Work instructions:
From the entries below, please gather each line containing the string "checkbox".

Data section:
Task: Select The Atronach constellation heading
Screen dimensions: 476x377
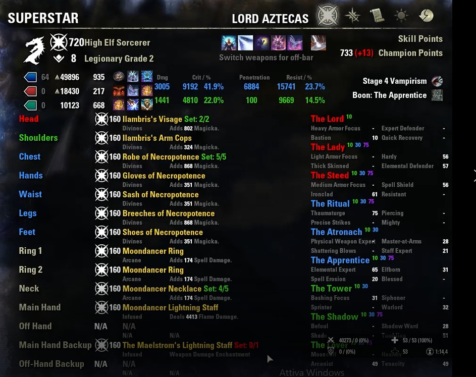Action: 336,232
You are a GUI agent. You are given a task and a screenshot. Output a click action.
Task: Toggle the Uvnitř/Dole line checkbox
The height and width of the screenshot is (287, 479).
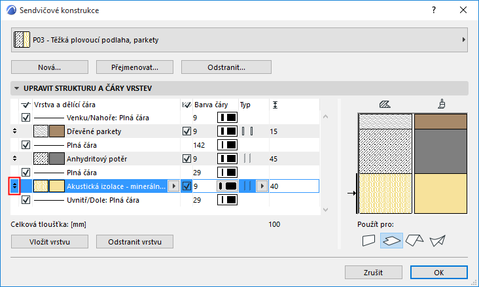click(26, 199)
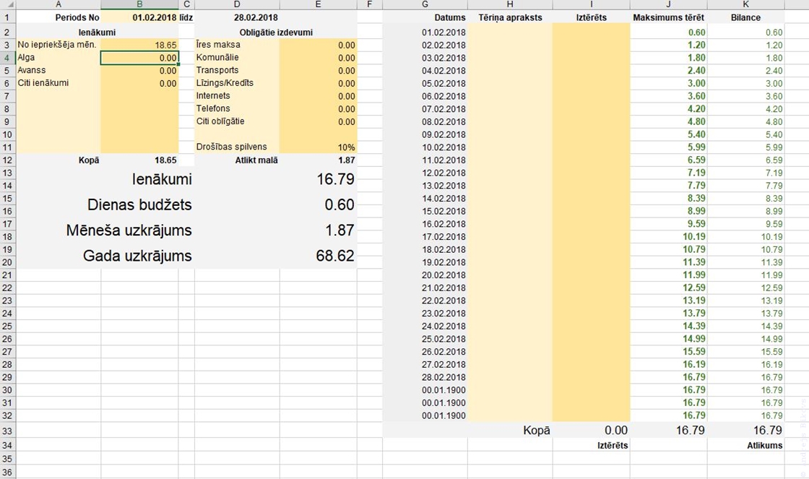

* * *

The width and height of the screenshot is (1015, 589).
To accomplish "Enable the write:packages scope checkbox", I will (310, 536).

--

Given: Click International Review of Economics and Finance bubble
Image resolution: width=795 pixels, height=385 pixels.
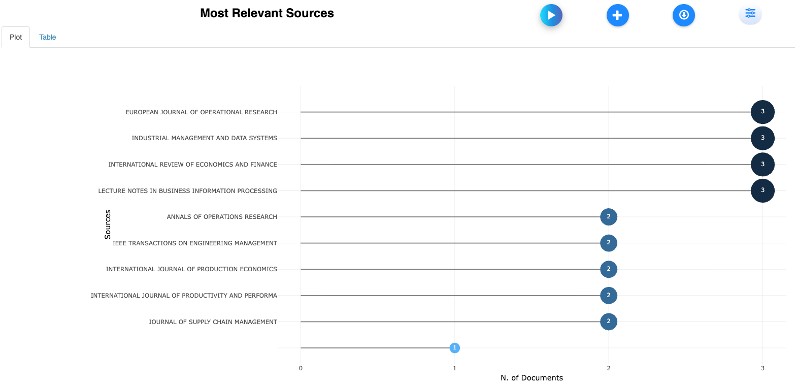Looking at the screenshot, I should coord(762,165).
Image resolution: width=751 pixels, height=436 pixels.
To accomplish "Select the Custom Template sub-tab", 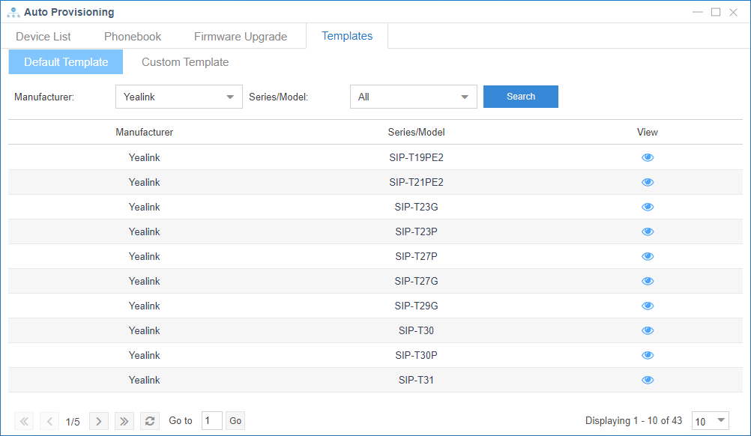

Exercise response:
Task: Toggle the Uvnitř/Dole line checkbox
To accomplish "Enable the write:packages scope checkbox", I will (310, 536).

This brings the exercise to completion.